[英]Find matching substrings in two lists
I have two lists: A and B. List lengths are not the same and they both contain strings. 我有两个列表:A和B。列表长度不同,并且都包含字符串。 What is the best way to match substrings in both the lists?
在两个列表中匹配子字符串的最佳方法是什么?
list_A = ['hello','there','you','are']
list_B = ['say_hellaa','therefore','foursquare']
I would like a list of matching substrings called list_C which contains: 我想要一个名为list_C的匹配子字符串的列表,其中包含:
list_C = ['hell','there','are']
I came across this answer, but it requires me to have a list of matching substrings. 我遇到了这个答案,但它要求我有一个匹配子字符串的列表。 Is there a way I can get what I want without manually creating a list of matching substrings?

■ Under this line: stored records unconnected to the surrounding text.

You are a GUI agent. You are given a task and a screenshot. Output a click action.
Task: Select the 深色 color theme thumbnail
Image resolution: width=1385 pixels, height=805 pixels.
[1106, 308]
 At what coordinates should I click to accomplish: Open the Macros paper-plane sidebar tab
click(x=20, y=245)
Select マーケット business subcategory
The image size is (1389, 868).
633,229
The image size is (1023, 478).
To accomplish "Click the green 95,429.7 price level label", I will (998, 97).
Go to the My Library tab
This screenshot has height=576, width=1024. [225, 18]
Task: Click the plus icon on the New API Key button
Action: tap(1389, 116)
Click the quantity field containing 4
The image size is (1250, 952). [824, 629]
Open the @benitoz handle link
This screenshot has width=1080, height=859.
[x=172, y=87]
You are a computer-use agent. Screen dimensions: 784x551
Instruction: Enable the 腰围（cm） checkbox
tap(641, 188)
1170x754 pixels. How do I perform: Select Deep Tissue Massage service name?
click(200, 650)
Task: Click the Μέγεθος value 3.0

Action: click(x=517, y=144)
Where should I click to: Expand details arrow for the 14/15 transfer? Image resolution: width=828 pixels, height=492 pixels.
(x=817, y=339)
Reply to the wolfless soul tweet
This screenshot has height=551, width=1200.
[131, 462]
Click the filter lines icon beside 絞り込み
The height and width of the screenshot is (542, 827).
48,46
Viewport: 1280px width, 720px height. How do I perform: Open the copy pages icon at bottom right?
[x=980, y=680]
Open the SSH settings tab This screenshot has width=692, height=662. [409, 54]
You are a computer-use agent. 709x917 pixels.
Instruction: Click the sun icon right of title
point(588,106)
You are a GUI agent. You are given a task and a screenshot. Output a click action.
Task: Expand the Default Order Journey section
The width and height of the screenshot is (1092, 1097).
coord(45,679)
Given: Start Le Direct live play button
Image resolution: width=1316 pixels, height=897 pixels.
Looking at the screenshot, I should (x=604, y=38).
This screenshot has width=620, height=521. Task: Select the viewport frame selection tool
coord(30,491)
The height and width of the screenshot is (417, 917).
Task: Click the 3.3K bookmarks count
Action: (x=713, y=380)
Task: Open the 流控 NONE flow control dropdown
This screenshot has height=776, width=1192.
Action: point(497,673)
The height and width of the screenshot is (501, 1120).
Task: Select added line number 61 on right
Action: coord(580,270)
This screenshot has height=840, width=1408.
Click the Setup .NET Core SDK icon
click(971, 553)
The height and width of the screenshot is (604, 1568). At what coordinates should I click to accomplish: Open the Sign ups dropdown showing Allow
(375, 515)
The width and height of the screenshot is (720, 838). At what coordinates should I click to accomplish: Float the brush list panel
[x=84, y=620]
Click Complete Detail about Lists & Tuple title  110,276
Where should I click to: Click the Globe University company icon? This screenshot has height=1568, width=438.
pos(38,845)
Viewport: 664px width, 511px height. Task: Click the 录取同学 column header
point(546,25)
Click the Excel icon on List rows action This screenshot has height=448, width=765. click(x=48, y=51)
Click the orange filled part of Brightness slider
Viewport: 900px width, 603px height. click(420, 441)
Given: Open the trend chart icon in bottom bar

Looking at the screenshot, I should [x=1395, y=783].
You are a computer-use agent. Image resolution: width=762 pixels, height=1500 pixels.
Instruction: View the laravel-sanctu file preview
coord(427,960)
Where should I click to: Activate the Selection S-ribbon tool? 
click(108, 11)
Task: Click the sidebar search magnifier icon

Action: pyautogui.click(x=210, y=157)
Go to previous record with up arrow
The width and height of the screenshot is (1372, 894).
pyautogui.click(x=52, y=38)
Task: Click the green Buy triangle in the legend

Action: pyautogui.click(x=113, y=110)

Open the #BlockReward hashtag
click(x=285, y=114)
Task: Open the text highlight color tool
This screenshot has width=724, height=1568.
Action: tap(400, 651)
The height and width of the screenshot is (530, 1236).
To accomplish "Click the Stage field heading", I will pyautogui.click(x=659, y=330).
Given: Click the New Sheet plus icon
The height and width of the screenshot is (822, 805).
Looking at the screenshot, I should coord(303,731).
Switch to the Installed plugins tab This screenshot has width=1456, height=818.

有没有一种方法可以无需手动创建匹配子字符串列表就可以得到想要的?
This also does not help me cause the second list contains substrings. 这也无济于事,因为第二个列表包含子字符串。
Since you tag pandas
solution from str.contains
由于您从
str.contains
标记了pandas
解决方案
#S_A=pd.Series(list_A)
#S_B=pd.Series(list_B)
S_B[S_B.apply(lambda x : S_A.str.contains(x)).any(1)]
Out[441]:
0 hell
2 here
dtype: object
This is one approach. 这是一种方法。 Using a
list comprehension
. 使用
list comprehension
。
list_A = ['hello','there','you','are']
list_B = ['hell','is','here']
jVal = "|".join(list_A) # hello|there|you|are
print([i for i in list_B if i in jVal ])
Output: 输出:
['hell', 'here']
IIUC: I'd use Numpy IIUC:我会用Numpy
import numpy as np
from numpy.core.defchararray import find
a = np.array(['hello', 'there', 'you', 'are', 'up', 'date'])
b = np.array(['hell', 'is', 'here', 'update'])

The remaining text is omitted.